Martin dejó escapar un suspiro.

– Llegué aquí desde Detroit hace seis meses -dijo tras un minuto de silencio-. Traje a mi mujer y mi hijo. Mi mujer es ayudante de bibliotecaria. Creo que ya la ha conocido. -Asentí con la cabeza-. El gobernador de aquí decidió que no había suficientes negros en las fuerzas del orden y que las relaciones entre la población minoritaria local y los policías quizá no fueran las mejores. Así que salió una plaza y presenté la solicitud, básicamente para alejar a mi hijo de Detroit. Mi padre era de Gretna, a un paso de aquí. No sabía nada de los asesinatos antes de venir. Ahora estoy más informado.

»Este pueblo murió junto con aquellos niños. Nadie más vino a instalarse aquí. Y cualquiera con una pizca de sentido común o ambición salió por piernas. Ahora la reserva genética es tan pobre que no se salvan ni las ratas.

»En este último par de meses se han visto señales de que podrían cambiar las cosas. Hay una empresa japonesa interesada en establecerse a un kilómetro del pueblo. Se dedican a la investigación y desarrollo de software, según he oído decir, y les gusta la intimidad y un lugar tranquilo y retrasado que puedan llamar Nipón. Traerían mucho dinero a este pueblo, proporcionarían puestos de trabajo para sus habitantes y quizá la oportunidad de dejar atrás el pasado.

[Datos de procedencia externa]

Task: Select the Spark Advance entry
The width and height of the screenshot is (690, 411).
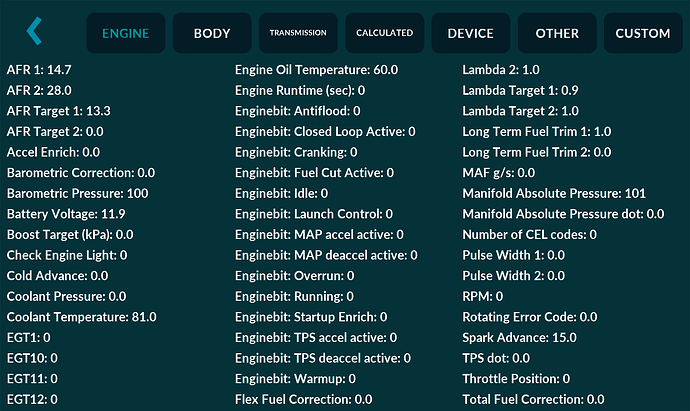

Para serle sincero, por aquí la gente no ve con mucho entusiasmo la idea de trabajar para los japoneses, pero saben que, hoy por hoy, están con la mierda hasta el cuello, así que trabajarán para cualquiera con tal de que no sea negro.

»Ahora lo que menos les interesa es que venga alguien a husmear en su historia remota, a remover el pasado y desenterrar los huesos de los niños muertos. Puede que muchos de ellos sean tontos. Puede que también sean racistas, camorristas y que maltraten a sus esposas, pero necesitan desesperadamente una segunda oportunidad y pararán los pies a cualquiera que se interponga en su camino. Si no lo hacen ellos, se ocupará Earl Lee en persona. -Alzó un dedo y lo blandió con resolución delante de mi cara-. ¿Me entiende? Nadie quiere que se hagan preguntas sobre unos asesinatos de unos niños que ocurrieron hace treinta años. Si Catherine Demeter volviera aquí, y sinceramente no sé por qué habría de volver si ya no tiene a nadie en este pueblo, tampoco sería bienvenida. Pero no está aquí, porque si hubiera vuelto, en el pueblo no se hablaría de otra cosa. -Tomó un sorbo de café y apretó los dientes-. Maldita sea, está frío. -Hizo una seña a la camarera y pidió otra taza.